Collected data:
*** Block opens ***

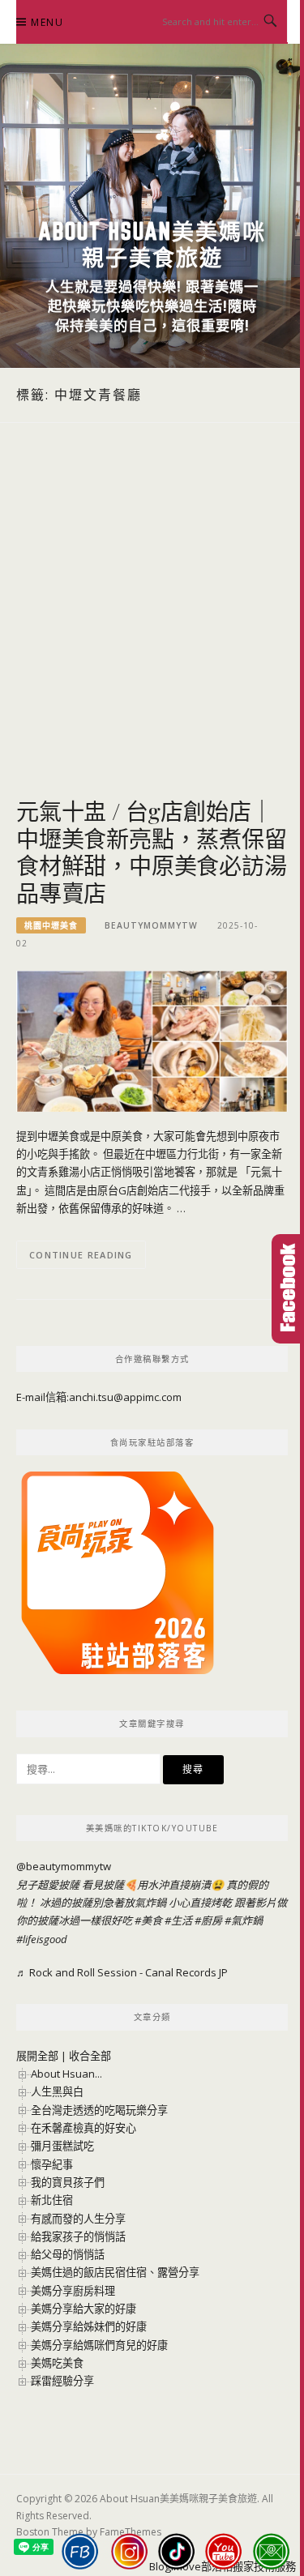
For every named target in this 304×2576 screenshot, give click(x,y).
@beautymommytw (63, 1866)
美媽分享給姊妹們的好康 (89, 2326)
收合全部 (90, 2055)
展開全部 (37, 2055)
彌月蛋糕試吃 (62, 2145)
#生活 (178, 1920)
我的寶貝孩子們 (68, 2182)
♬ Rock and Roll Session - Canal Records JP (122, 1972)
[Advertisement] (152, 629)
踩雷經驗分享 (62, 2380)
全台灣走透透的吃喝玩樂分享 (99, 2110)
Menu (47, 22)
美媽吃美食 (57, 2363)
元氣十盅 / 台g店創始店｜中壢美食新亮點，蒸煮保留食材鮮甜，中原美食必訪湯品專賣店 (151, 852)
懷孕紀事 (52, 2164)
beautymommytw (151, 925)
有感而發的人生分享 (78, 2218)
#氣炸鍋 (244, 1920)
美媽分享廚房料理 (73, 2290)
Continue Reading (81, 1255)
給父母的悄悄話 (68, 2254)
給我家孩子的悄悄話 (78, 2236)
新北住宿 (52, 2200)
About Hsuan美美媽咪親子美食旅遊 (152, 244)
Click (288, 1289)
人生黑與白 (57, 2091)
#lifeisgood (41, 1939)
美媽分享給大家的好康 (83, 2308)
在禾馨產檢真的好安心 (83, 2128)
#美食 (148, 1920)
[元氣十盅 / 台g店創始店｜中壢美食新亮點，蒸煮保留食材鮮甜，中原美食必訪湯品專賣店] (152, 1040)
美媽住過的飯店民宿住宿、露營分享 (115, 2272)
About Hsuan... (66, 2073)
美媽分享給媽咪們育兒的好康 (99, 2345)
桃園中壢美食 (51, 925)
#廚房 (208, 1920)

*** Block closes ***

Where a line in the entries holds the word "中壢美食新亮點", copy that line.

RESPONSE TO THE EXERCISE:
元氣十盅 / 台g店創始店｜中壢美食新亮點，蒸煮保留食材鮮甜，中原美食必訪湯品專賣店 (151, 852)
[元氣十盅 / 台g店創始店｜中壢美食新亮點，蒸煮保留食材鮮甜，中原美食必訪湯品專賣店] (152, 1040)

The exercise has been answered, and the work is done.